WHAT TO PRODUCE:
Rewrite the entries from the start through the line with "Looking at the screenshot, I should 224,579.", changing "Burn" to "Record" and keeping everything else the same. Give back only those lines.

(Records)
....

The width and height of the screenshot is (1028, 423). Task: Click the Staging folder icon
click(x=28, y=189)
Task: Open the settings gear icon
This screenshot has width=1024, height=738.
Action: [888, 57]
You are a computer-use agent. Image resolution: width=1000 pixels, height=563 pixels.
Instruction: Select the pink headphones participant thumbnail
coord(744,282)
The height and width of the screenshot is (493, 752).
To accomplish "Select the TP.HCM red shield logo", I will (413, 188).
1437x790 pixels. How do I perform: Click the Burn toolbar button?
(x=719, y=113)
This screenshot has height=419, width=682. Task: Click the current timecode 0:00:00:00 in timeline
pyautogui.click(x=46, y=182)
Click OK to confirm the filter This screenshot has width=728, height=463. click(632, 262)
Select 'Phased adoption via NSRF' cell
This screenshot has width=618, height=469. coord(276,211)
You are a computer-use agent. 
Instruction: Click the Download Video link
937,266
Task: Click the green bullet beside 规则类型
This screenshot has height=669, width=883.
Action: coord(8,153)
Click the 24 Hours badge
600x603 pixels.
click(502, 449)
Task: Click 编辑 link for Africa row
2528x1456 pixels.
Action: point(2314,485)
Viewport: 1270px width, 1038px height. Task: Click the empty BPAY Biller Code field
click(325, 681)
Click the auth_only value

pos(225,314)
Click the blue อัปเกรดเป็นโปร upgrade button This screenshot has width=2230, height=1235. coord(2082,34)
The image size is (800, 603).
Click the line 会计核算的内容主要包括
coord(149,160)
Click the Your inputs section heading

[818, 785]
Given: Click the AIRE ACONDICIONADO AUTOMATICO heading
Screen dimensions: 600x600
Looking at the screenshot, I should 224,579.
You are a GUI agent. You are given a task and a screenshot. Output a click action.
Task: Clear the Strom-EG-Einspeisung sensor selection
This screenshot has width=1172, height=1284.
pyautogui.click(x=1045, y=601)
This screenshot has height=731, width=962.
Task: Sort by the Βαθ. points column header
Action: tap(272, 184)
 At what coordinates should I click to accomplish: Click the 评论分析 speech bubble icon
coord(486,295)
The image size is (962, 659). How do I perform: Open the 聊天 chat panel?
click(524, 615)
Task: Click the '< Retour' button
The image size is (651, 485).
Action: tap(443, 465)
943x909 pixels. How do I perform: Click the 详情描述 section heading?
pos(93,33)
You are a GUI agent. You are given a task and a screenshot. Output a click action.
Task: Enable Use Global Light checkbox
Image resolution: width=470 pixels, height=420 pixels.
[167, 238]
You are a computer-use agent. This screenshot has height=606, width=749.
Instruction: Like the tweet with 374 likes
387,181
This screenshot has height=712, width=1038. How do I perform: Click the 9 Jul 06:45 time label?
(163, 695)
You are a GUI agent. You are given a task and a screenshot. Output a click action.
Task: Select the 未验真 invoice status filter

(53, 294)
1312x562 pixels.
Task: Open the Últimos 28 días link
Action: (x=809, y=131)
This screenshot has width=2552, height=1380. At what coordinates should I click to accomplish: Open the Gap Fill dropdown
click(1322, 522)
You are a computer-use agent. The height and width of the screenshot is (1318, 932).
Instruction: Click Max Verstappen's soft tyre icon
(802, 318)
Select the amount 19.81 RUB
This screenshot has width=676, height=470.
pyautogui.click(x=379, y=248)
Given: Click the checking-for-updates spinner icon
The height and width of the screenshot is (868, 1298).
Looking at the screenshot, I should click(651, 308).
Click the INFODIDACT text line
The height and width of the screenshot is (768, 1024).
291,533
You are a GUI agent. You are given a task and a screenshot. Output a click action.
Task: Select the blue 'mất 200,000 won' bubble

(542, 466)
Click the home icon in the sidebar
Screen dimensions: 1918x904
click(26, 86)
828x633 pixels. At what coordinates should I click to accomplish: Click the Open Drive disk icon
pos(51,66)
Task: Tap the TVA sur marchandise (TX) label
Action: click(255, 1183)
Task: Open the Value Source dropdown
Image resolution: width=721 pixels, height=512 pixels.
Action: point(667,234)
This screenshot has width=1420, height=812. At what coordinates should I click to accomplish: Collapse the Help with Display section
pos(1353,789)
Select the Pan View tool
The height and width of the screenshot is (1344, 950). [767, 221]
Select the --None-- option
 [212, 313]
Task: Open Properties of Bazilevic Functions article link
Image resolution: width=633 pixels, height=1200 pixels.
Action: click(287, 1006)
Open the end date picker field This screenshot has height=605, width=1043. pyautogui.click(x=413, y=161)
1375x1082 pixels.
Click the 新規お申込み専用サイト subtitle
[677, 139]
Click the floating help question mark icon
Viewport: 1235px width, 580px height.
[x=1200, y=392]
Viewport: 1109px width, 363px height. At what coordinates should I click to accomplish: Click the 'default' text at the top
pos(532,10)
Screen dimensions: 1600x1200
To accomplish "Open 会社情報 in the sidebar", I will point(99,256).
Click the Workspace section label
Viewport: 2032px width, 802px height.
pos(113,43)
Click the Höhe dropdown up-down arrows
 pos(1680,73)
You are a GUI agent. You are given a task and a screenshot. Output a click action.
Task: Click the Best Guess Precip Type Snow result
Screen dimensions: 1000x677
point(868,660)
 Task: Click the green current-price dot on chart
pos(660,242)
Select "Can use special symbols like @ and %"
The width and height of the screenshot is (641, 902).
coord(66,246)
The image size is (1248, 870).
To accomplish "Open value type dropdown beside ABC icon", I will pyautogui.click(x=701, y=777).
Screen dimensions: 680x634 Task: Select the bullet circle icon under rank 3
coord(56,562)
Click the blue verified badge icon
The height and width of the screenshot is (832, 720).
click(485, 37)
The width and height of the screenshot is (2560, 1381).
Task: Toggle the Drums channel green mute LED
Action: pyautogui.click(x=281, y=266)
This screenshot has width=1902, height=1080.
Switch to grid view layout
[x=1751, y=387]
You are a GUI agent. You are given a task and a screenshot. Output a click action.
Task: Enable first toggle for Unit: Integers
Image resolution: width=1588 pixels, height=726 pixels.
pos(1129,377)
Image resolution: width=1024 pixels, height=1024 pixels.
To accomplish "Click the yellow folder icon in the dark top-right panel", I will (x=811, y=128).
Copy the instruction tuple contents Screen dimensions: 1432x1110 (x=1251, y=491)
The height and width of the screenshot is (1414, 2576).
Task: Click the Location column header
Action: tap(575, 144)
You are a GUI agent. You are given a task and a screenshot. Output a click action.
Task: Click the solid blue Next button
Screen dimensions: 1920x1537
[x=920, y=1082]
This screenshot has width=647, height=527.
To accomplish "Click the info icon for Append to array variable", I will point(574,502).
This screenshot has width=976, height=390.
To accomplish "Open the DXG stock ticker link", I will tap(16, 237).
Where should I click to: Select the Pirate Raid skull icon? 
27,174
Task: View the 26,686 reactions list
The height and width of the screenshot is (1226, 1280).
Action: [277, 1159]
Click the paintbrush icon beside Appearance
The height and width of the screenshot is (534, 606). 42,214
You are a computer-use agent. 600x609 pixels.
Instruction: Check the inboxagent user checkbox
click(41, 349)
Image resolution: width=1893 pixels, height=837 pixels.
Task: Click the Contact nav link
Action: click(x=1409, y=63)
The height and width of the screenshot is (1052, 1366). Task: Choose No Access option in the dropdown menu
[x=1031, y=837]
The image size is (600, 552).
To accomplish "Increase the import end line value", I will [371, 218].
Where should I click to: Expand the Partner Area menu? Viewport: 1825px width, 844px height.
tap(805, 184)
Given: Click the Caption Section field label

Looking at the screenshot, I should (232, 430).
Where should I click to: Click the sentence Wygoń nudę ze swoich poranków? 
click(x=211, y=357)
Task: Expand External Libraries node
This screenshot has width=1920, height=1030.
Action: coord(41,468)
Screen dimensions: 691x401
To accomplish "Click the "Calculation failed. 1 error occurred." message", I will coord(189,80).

....

OUTPUT BELOW:
The width and height of the screenshot is (1028, 423). Task: Click the Staging folder icon
click(x=28, y=189)
Task: Open the settings gear icon
This screenshot has width=1024, height=738.
Action: [888, 57]
You are a computer-use agent. Image resolution: width=1000 pixels, height=563 pixels.
Instruction: Select the pink headphones participant thumbnail
coord(744,282)
The height and width of the screenshot is (493, 752).
To accomplish "Select the TP.HCM red shield logo", I will (413, 188).
1437x790 pixels. How do I perform: Click the Record toolbar button?
(x=719, y=113)
This screenshot has height=419, width=682. Task: Click the current timecode 0:00:00:00 in timeline
pyautogui.click(x=46, y=182)
Click OK to confirm the filter This screenshot has width=728, height=463. click(632, 262)
Select 'Phased adoption via NSRF' cell
This screenshot has width=618, height=469. coord(276,211)
You are a computer-use agent. 
Instruction: Click the Download Video link
937,266
Task: Click the green bullet beside 规则类型
This screenshot has height=669, width=883.
Action: coord(8,153)
Click the 24 Hours badge
600x603 pixels.
click(502, 449)
Task: Click 编辑 link for Africa row
2528x1456 pixels.
Action: point(2314,485)
Viewport: 1270px width, 1038px height. Task: Click the empty BPAY Biller Code field
click(325, 681)
Click the auth_only value

pos(225,314)
Click the blue อัปเกรดเป็นโปร upgrade button This screenshot has width=2230, height=1235. coord(2082,34)
The image size is (800, 603).
Click the line 会计核算的内容主要包括
coord(149,160)
Click the Your inputs section heading

[818, 785]
Given: Click the AIRE ACONDICIONADO AUTOMATICO heading
Screen dimensions: 600x600
Looking at the screenshot, I should 224,579.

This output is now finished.